A: There are SO many benefits to strength training: increasing BMR (basal metabolic rate) increasing muscle mass which increases the metabolism, preventing osteoporosis, increasing bone density, decreasing fat, increasing strength of muscles, tendons, and tissue which prevents injury, preventing disease like arthritis, and even preventing depression.
Cardio is good for the heart and it burns calories, but cardio cannot change body composition. The effect of cardio really stops when it stops. With strength training, your muscles are tearing and rebuilding, extending effects much longer.
With cardio, your body adapts metabolically and depends on those calories burned to maintain the same weight. So, if you consistently burn 500 calories on the elliptical, your body plans for the deficit of those calories. Then when you don’t burn those 500 calories, your body actually gains weight instead of maintaining it because it learns not to need those calories. Even when you increase the cardio, your body immediately relies on the calorie deduction. Strength training, on the other hand, kills the fat. Your muscles are tearing, rebuilding, and changing and this muscle synthesis causes a high spike in metabolism so you continue to burn more calories post-workout. Your body becomes more metabolically active and your BMR continues to increase.

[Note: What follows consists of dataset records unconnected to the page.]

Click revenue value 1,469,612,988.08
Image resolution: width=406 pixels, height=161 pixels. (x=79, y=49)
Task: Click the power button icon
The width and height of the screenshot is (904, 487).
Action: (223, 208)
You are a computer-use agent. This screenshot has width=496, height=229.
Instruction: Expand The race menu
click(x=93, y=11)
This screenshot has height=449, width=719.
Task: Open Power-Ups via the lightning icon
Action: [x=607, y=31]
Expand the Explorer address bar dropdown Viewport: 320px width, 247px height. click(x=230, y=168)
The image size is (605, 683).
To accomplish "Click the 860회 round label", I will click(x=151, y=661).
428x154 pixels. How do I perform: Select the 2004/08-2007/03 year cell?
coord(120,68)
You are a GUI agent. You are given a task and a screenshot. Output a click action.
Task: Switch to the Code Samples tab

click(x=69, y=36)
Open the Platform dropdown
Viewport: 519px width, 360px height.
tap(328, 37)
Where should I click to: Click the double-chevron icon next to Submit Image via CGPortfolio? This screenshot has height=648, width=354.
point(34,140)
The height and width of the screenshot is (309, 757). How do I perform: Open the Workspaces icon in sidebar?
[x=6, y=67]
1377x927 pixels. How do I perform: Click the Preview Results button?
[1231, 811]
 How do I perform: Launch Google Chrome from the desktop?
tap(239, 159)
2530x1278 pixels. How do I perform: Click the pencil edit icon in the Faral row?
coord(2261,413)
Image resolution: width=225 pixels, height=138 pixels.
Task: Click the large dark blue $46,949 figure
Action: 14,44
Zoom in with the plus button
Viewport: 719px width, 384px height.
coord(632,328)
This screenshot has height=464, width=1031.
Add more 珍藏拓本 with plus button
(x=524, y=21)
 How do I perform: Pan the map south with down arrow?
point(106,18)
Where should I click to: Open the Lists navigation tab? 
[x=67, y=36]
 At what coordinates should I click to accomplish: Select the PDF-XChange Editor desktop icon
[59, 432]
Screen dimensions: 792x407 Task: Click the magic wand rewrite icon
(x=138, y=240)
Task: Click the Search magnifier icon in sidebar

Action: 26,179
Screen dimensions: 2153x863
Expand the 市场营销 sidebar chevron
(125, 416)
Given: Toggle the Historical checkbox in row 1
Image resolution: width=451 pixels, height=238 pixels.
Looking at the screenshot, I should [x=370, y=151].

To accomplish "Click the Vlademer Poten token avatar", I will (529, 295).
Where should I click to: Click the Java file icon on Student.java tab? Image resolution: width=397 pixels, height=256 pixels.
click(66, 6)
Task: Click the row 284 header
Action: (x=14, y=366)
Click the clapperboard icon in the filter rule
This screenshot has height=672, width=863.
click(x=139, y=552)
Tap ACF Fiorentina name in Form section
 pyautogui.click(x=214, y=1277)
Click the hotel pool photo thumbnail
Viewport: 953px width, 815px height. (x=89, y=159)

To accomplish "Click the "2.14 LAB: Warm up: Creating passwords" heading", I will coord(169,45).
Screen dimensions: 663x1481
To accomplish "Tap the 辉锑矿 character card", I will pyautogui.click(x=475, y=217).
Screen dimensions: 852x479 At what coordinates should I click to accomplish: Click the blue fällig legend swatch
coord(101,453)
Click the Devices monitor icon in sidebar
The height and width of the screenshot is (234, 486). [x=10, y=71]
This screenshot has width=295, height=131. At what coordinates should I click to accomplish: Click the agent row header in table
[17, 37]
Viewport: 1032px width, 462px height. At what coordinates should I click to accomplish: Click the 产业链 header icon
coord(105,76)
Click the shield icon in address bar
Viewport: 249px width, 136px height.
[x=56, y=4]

My own experience is a great example. I was a dancer, I was doing tons of cardio and had very little muscle definition, I was what you could call “skinny fat.” When I discovered weight lifting a few years ago, I had to ween myself off of the cardio, because you learn to depend on it, mentally and physically. I could tell that weight-lifting was changing my body. Hours and hours of cardio was not.
Don’t waste your time and your energy, don’t spend hours a day on the treadmill or the elliptical, especially if you don’t enjoy it. Cardio is necessary for heart health, but don’t overdo it, it can actually wreck your metabolism and create too much cortisol. Of course, if you enjoy cardio, don’t cut it out. Do what you enjoy, whether it’s running or walking on the beach or yoga, but strength training is the way to change body composition. Try a good combination of the two.
If you’ve never tried weight training before, start with your own body weight or low-volume weights. Form and tension are most important, you have to perfect the form to benefit and avoid injury. And, you should have enough weight that there’s heavy tension (especially on the last few reps, those should be really uncomfortable, but it should still be manageable and safe so that you don’t need a spotter.) Lots of reps creates muscle endurance, about 8-10 reps of challenging weight is most effective for increasing strength. Again, training won’t do miracles if nutrition is left behind. Diet is number one. Cardio is not the enemy, especially the high intensity interval taining (HIIT), but it shouldn’t be abused. Balance is the key.